Brief: In the listing below, count every line that contains "computer". Give nothing but the number.

Data for review:
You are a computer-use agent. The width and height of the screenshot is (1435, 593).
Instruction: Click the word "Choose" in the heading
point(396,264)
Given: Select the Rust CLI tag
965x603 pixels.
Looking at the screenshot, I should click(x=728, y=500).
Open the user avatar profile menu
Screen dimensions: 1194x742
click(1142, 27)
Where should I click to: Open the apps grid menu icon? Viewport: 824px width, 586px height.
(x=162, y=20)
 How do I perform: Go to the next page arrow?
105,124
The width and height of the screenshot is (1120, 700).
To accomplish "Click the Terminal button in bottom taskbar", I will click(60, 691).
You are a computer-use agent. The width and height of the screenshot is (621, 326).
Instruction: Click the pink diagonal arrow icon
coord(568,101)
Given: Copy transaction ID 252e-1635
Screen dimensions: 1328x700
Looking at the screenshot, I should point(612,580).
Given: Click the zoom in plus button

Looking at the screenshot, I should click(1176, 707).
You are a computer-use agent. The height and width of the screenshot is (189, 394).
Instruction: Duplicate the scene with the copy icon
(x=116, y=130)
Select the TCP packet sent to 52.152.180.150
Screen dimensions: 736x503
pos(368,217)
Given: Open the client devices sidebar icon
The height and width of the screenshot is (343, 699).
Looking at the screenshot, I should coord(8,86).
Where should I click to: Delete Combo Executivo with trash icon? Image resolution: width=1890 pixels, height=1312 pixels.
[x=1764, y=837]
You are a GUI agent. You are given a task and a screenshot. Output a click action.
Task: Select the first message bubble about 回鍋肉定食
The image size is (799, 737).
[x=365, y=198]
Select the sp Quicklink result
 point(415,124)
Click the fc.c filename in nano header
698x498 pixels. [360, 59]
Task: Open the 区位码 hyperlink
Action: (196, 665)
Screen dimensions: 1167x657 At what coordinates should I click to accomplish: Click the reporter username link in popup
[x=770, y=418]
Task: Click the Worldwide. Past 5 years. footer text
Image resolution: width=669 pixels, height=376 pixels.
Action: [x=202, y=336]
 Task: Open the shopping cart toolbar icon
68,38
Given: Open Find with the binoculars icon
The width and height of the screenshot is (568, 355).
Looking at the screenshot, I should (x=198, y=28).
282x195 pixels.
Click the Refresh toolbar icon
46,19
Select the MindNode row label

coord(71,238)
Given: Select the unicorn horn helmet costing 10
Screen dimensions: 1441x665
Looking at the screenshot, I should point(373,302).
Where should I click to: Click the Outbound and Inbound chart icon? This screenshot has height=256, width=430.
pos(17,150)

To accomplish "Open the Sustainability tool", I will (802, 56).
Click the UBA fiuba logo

Exercise result: 3